• _What the exercise asks_
Please render the lines as a JSON list of strings, one string per line, leaving out blank lines. Begin at the first line and stop after the line that contains "click(x=406, y=257)".

• _Listed entries_
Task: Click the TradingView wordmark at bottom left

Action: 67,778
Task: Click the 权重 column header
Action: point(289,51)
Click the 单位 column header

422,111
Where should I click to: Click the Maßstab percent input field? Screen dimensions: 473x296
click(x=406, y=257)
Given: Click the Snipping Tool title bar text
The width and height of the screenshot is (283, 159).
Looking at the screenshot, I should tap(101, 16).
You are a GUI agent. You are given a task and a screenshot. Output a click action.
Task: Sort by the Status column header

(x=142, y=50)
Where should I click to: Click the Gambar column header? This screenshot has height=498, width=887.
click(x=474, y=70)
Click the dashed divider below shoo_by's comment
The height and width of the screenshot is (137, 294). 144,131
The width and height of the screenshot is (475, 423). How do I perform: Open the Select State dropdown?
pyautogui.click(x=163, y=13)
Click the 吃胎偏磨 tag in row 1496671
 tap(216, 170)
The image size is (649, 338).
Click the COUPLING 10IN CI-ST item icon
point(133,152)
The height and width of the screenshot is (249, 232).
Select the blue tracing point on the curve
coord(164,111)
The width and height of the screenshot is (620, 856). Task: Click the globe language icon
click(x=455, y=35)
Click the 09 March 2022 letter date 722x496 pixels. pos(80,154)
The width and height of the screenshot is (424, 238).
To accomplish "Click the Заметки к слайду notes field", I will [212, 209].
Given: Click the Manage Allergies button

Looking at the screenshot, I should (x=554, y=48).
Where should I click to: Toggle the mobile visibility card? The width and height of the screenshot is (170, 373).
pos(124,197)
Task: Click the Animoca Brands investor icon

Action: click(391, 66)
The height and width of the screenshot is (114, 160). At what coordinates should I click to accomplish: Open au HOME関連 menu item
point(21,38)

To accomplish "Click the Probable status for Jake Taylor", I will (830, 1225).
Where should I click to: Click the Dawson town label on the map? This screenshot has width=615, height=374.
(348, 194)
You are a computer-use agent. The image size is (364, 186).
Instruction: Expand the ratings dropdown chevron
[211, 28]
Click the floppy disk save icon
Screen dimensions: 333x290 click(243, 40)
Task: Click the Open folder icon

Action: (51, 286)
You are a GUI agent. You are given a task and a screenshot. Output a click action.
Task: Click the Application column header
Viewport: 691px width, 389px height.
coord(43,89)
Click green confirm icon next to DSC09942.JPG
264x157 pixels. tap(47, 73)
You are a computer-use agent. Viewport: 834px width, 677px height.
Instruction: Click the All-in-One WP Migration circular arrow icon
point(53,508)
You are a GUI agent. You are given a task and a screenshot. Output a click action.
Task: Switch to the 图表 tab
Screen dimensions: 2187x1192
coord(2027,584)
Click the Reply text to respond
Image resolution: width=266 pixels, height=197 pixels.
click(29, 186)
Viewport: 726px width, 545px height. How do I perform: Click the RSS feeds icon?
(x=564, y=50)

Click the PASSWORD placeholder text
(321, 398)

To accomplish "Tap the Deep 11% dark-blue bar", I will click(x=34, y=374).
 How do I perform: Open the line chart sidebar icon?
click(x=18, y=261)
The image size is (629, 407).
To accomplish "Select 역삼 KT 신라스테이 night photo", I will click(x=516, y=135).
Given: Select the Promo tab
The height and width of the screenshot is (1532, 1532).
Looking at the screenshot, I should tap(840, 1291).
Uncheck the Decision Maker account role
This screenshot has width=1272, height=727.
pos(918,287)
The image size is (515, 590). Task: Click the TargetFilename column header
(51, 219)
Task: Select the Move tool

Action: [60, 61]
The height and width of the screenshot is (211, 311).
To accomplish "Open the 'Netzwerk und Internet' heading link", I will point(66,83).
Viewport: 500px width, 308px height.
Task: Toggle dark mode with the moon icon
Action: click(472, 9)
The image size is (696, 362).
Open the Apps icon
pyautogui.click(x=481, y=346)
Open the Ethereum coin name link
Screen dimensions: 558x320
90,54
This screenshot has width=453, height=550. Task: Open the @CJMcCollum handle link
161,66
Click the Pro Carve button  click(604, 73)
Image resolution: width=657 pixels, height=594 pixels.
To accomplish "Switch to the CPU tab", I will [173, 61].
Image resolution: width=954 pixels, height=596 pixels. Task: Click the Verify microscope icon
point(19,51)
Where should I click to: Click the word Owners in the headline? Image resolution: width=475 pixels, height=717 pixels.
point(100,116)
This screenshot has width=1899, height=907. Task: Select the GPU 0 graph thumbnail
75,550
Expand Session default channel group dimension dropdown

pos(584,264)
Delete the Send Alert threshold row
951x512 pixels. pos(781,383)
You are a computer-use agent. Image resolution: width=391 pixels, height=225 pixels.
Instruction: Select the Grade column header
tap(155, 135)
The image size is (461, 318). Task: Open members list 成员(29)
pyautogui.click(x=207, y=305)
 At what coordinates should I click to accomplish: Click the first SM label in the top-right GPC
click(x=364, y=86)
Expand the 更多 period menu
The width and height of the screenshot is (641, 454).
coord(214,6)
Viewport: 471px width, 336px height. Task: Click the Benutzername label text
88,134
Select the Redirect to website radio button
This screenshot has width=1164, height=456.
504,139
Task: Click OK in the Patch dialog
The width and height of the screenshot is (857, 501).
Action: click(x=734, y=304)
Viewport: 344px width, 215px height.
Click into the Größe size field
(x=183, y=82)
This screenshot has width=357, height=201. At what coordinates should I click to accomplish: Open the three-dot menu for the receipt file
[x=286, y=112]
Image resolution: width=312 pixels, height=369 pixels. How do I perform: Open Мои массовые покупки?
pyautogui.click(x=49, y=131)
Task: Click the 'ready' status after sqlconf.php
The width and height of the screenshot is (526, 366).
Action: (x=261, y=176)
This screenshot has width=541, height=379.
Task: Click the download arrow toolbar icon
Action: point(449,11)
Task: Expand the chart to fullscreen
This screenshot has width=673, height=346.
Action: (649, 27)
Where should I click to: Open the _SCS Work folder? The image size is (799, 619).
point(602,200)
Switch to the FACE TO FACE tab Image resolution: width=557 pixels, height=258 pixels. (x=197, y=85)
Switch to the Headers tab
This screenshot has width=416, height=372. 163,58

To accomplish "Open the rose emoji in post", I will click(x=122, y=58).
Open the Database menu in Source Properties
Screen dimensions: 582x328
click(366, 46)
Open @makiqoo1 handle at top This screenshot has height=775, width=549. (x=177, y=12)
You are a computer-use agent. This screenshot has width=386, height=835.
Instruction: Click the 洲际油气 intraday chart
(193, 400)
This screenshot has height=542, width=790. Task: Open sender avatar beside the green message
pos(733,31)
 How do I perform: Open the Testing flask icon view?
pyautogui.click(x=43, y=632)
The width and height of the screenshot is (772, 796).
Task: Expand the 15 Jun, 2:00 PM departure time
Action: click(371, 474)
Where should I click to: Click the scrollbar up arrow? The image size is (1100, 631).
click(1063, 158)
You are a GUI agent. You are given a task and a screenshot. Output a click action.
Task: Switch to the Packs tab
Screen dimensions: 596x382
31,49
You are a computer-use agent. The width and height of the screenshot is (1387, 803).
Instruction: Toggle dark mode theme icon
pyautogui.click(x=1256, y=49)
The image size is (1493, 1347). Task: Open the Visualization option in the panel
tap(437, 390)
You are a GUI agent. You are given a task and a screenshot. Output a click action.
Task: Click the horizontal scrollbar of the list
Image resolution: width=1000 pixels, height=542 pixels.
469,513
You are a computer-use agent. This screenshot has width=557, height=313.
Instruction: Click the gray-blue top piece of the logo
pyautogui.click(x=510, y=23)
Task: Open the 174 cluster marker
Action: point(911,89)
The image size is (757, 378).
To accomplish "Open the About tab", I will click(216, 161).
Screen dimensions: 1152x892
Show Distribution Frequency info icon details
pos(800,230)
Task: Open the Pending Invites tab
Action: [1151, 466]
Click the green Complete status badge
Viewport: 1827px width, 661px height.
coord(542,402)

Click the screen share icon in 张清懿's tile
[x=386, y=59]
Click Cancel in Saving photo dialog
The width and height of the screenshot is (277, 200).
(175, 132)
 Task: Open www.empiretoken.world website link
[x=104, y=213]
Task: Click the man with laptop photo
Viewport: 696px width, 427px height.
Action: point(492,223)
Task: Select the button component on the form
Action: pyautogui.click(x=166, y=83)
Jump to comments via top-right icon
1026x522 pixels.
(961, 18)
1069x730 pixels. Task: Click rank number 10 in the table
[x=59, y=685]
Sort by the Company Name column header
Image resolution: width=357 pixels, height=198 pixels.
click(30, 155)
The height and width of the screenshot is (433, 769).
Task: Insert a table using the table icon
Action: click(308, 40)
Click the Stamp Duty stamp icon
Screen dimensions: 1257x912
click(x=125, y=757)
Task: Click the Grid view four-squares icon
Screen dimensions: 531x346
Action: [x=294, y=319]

• _Solution below_
[
  "Task: Click the TradingView wordmark at bottom left",
  "Action: 67,778",
  "Task: Click the 权重 column header",
  "Action: point(289,51)",
  "Click the 单位 column header",
  "422,111",
  "Where should I click to: Click the Maßstab percent input field? Screen dimensions: 473x296",
  "click(x=406, y=257)"
]